Correlation Between Bank of America and Costco Wholesale
Can any of the company-specific risk be diversified away by investing in both Bank of America and Costco Wholesale at the same time? Although using a correlation coefficient on its own may not help to predict future stock returns, this module helps to understand the diversifiable risk of combining Bank of America and Costco Wholesale into the same portfolio, which is an essential part of the fundamental portfolio management process.
By analyzing existing cross correlation between Bank of America and Costco Wholesale, you can compare the effects of market volatilities on Bank of America and Costco Wholesale and check how they will diversify away market risk if combined in the same portfolio for a given time horizon. You can also utilize pair trading strategies of matching a long position in Bank of America with a short position of Costco Wholesale. Check out your portfolio center. Please also check ongoing floating volatility patterns of Bank of America and Costco Wholesale.

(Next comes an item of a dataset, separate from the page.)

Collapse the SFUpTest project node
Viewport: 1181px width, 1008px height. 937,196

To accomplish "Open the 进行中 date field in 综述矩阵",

Diversification Opportunities for Bank of America and Costco Wholesale
0.47 | Correlation Coefficient |
Very weak diversification
The 3 months correlation between Bank and Costco is 0.47. Overlapping area represents the amount of risk that can be diversified away by holding Bank of America and Costco Wholesale in the same portfolio, assuming nothing else is changed. The correlation between historical prices or returns on Costco Wholesale and Bank of America is a relative statistical measure of the degree to which these equity instruments tend to move together. The correlation coefficient measures the extent to which returns on Bank of America are associated (or correlated) with Costco Wholesale. Values of the correlation coefficient range from -1 to +1, where. The correlation of zero (0) is possible when the price movement of Costco Wholesale has no effect on the direction of Bank of America i.e., Bank of America and Costco Wholesale go up and down completely randomly.

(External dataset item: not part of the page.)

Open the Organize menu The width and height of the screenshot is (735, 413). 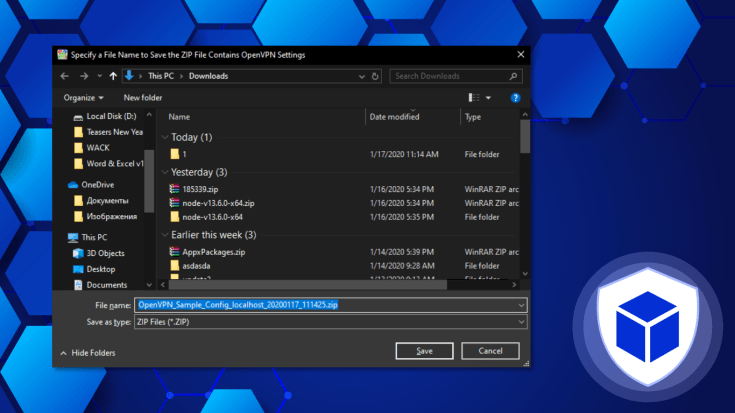[84, 98]
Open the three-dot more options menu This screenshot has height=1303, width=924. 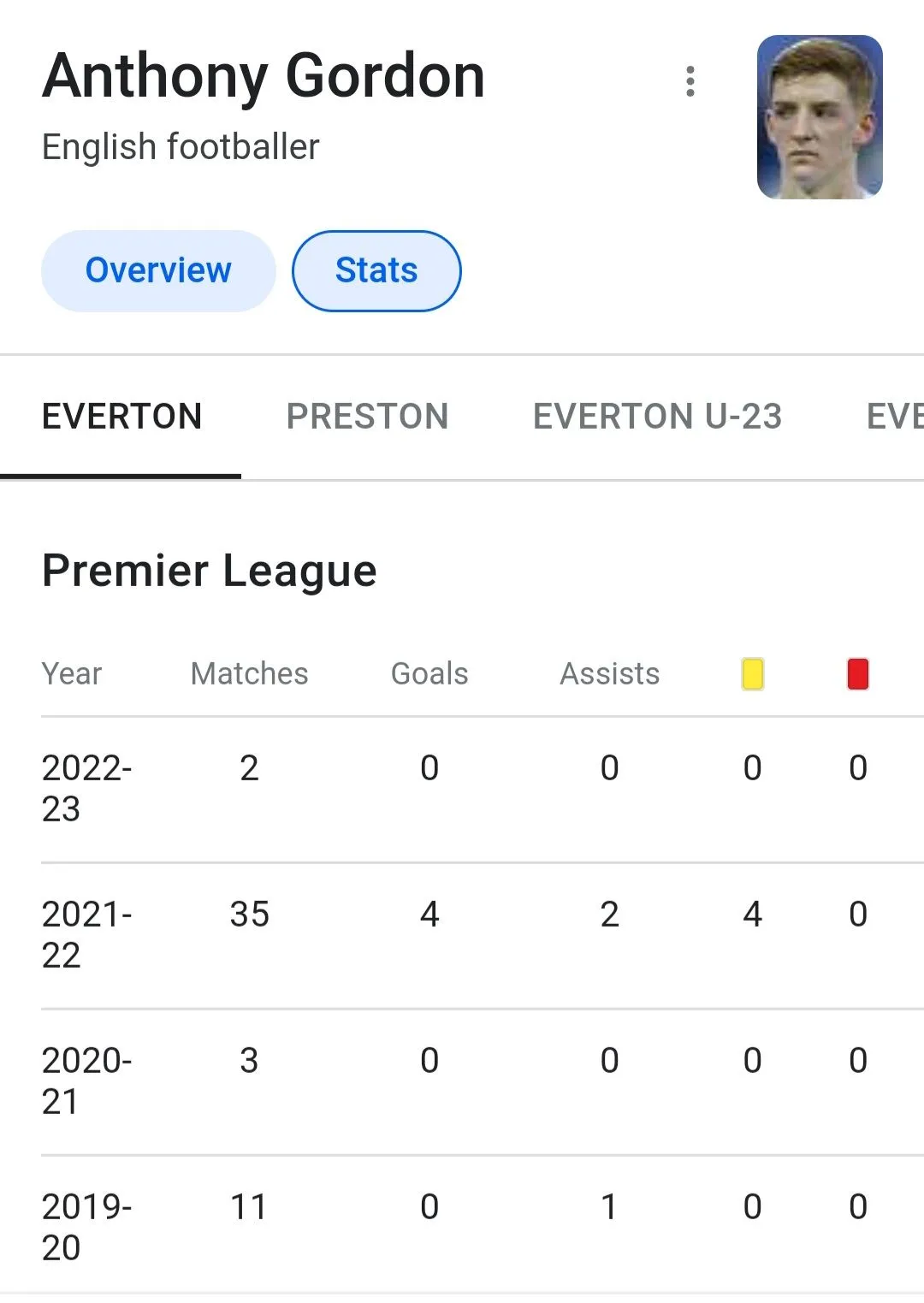pos(690,81)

Pair Corralation between Bank of America and Costco Wholesale
Assuming the 90 days trading horizon Bank of America is expected to generate 1.6 times more return on investment than Costco Wholesale. However, Bank of America is 1.6 times more volatile than Costco Wholesale. It trades about 0.25 of its potential returns per unit of risk. Costco Wholesale is currently generating about 0.25 per unit of risk. If you would invest 83,850 in Bank of America on August 24, 2024 and sell it today you would earn a total of 11,850 from holding Bank of America or generate 14.13% return on investment over 90 days.
Time Period | 3 Months [change] |
Direction | Moves Together |
Strength | Weak |
Accuracy | 100.0% |
Values | Daily Returns |
Bank of America vs. Costco Wholesale
Performance |
Timeline |
Bank of America |
Costco Wholesale |
Bank of America and Costco Wholesale Volatility Contrast
Predicted Return Density |
Returns |
Pair Trading with Bank of America and Costco Wholesale
The main advantage of trading using opposite Bank of America and Costco Wholesale positions is that it hedges away some unsystematic risk. Because of two separate transactions, even if Bank of America position performs unexpectedly, Costco Wholesale can make up some of the losses. Pair trading also minimizes risk from directional movements in the market. For example, if an entire industry or sector drops because of unexpected headlines, the short position in Costco Wholesale will offset losses from the drop in Costco Wholesale's long position.Bank of America vs. New Oriental Education | Bank of America vs. Hoteles City Express | Bank of America vs. Prudential Financial | Bank of America vs. Deutsche Bank Aktiengesellschaft |
Costco Wholesale vs. Grupo Sports World | Costco Wholesale vs. Burlington Stores | Costco Wholesale vs. Capital One Financial | Costco Wholesale vs. Genworth Financial |
Check out your portfolio center.Note that this page's information should be used as a complementary analysis to find the right mix of equity instruments to add to your existing portfolios or create a brand new portfolio. You can also try the Equity Analysis module to research over 250,000 global equities including funds, stocks and ETFs to find investment opportunities.